(Saved entries)
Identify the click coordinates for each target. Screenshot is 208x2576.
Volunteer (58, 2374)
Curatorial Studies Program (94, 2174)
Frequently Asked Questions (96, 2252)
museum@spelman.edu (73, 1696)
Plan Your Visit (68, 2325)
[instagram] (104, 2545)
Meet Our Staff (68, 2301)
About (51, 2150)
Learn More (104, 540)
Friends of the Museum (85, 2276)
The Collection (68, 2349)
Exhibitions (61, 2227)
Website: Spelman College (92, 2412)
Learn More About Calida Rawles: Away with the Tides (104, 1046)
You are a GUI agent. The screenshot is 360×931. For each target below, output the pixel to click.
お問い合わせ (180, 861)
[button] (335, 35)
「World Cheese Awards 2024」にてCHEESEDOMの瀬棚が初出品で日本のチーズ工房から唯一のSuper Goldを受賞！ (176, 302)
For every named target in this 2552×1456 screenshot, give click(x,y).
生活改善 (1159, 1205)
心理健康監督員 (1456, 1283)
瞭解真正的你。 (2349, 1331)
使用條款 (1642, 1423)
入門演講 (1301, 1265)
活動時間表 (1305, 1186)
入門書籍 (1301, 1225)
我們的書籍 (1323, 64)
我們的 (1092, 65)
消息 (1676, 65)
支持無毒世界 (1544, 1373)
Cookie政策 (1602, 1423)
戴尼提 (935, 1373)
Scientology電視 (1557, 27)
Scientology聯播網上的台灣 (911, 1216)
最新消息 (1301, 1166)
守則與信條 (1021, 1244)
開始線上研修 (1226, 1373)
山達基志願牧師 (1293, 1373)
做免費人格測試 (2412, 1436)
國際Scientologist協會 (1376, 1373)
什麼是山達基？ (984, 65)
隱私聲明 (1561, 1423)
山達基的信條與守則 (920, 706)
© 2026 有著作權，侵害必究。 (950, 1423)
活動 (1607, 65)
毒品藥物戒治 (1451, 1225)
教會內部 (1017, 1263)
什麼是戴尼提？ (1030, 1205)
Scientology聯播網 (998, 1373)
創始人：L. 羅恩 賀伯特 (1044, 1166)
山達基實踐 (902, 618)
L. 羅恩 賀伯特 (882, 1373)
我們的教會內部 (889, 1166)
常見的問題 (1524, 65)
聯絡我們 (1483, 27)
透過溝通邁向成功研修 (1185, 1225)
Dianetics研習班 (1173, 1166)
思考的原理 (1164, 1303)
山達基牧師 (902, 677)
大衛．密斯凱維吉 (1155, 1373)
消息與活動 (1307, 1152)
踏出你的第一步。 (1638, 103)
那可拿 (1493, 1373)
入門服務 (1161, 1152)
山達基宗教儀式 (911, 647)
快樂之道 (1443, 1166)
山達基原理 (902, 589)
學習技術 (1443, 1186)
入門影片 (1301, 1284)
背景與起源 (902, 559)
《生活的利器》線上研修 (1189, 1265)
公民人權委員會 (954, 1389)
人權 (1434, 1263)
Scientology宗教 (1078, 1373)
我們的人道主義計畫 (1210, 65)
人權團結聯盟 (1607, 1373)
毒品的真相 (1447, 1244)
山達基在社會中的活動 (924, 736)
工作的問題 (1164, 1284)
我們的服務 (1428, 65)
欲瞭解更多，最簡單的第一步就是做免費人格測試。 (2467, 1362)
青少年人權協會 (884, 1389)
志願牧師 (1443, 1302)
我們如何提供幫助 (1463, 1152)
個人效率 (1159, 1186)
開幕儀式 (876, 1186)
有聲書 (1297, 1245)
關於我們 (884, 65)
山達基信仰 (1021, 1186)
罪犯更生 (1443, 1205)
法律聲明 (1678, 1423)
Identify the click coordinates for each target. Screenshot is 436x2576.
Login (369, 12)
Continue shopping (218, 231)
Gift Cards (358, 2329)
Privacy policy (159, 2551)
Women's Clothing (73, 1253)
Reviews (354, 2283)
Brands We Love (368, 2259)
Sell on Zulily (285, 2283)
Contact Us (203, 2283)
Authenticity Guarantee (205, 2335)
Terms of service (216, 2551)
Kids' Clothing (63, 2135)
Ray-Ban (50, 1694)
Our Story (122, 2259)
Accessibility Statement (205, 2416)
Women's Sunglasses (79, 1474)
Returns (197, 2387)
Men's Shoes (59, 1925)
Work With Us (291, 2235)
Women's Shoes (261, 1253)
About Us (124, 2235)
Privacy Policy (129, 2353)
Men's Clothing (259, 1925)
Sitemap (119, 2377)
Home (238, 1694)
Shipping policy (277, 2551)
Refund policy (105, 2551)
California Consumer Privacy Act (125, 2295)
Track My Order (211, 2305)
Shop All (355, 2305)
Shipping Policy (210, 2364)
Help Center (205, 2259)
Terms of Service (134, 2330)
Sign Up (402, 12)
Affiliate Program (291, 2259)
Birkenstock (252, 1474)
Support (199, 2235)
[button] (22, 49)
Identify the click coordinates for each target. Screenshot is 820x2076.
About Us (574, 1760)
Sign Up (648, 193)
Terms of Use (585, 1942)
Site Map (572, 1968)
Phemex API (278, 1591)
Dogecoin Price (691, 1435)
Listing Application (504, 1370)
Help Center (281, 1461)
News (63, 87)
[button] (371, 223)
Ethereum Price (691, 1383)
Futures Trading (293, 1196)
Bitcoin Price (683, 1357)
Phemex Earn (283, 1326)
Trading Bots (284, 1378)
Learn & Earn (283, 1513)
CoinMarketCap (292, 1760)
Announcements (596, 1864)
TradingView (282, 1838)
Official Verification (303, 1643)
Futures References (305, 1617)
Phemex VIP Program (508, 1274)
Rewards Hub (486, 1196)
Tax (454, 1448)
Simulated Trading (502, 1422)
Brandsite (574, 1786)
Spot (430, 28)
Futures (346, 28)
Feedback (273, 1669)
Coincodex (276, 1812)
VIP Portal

- _What needs to be done_
Copy out all lines above holding "Clothing".

- _Output below_
Women's Clothing (73, 1253)
Kids' Clothing (63, 2135)
Men's Clothing (259, 1925)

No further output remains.